Неужели мимо? Черт. Или я что-то придумаю или меня забьют насмерть…
Впрочем, тоже вариант.
Я повторяю — без особой надежды:
— Ват Сомпонг. Нитхинан.
Сиамцы разворачиваются и уходят.
— Эй! — белый ничего не понимает. — Вы куда? Пао! Санти!
Из прохода появляется вертлявый в брюках в полоску и в котелке. Сиамцы молча проходят мимо него.
— Куда они? — вертлявый крутит головой.
— Где ребенок?
Вертлявый разводит руками.
— Разве их поймаешь? Чуть не заплутал я, да-с.
— Придурок, — определяет белый коротко, и тут я с ним согласен. — Ничего нельзя поручить. Где ты шлялся? Смотри, какую рыбку я поймал. Представляешь, этот фраер им что-то такое сказанул, они расчувствовались и отчалили.
Сай присаживается на корточки и рассматривает меня.
— Это желтомордые его обработали?
Я нащупываю в кармане шинели каучуковую рукоять. Она теплая.
— Дайте я, — вертлявый отстраняет белого. Всаживает мне в живот носок ботинка, потом еще раз. Потом говорит: секунду.
И это именно та секунда, что мне нужна.
Ствол револьвера втыкается вертлявому в живот.
— Сай, не трогай... — начинает белый.
Я нажимаю на спуск. Толчок в ладонь.

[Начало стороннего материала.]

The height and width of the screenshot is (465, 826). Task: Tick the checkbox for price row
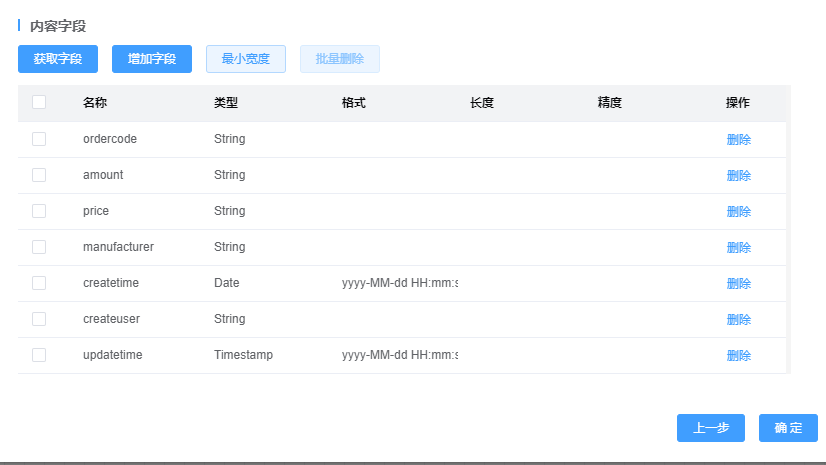(39, 211)
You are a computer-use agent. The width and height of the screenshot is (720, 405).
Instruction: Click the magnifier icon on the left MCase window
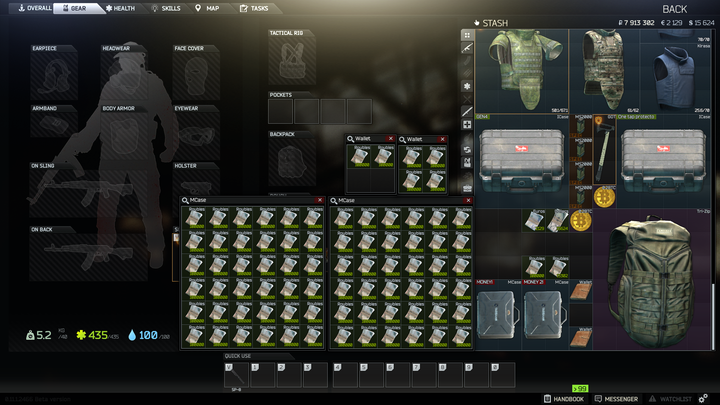[x=185, y=200]
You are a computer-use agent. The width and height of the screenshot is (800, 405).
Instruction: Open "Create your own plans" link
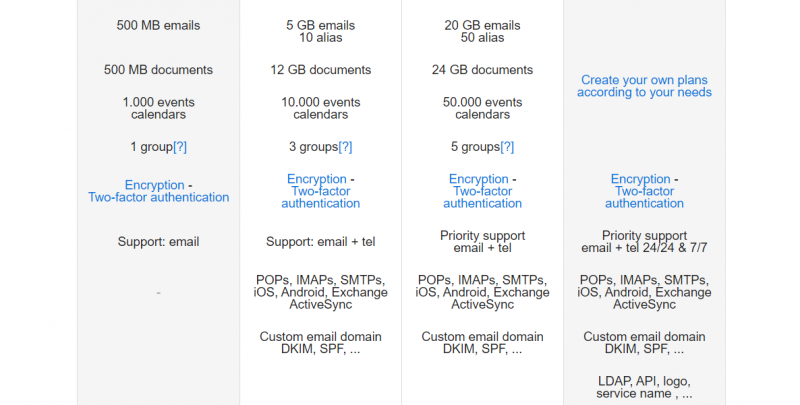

Вспышка ослепляет.
Вертлявый отталкивает меня.
В следующее мгновение мое запястье выворачивают, вырывают револьвер. В глазах вспыхивает от удара. Черт, да сколько меня можно бить?! Еще удар — в ребра. М-мать.
— Ой, — говорит Сай, широко открывает рот. Сизая рыба. Он держится за живот, судорожно глотает воздух. Из раны между пальцев толчками вырывается кровь. В свете фонаря она маслянисто-черная, как сырая нефть.
— Что… со мной? — говорит Сай, пытаясь поднять голову. — Не вижу… темно у вас… дружочек...
— Ты умираешь, бедный идиот, — белый, держа в руке мой револьвер, присаживается на корточки. — Офицер-то тебя застрелил, барбюна этакого. Говорил я тебе, не трогай.
— Док… доктора. Док… тора мне.
— И не подумаю. Без обид, Сай, но тут уже ничего не поделаешь. Тухлое дело.
Сай смотрит на него, на губах вздуваются пузыри. В глазах — удивление и обида.
— За... что? Су… ка ты...
И опускается лицом вниз. Черт. Сай лежит в такой неудобной позе, что даже у мертвого, наверное, затекают ноги. И спина его вот-вот переломится...
Я вытягиваю руку и беру Сая за ворот. Поднатуживаюсь и дергаю вправо. И-раз!
Вот теперь — другое дело.
От усилия темнеет в глазах, едва не теряю сознание. Голова кружится — ерунда. Но зато теперь он лежит нормально. На спине, глядя в сторону. Но теперь ему удобно.
— Привет, Сай, — говорю я. Во рту булькает. Сплевываю на пол. Еще раз.
В тусклом свете фонаря плевки разбиваются черными кляксами.
Белый подходит ко мне, смотрит в упор.
— Считаете себя самым умным, лейтенант? — мой же револьвер смотрит мне в лицо. Темное отверстие ствола покачивается у меня перед носом. Кстати, где-то я уже слышал эту фразу…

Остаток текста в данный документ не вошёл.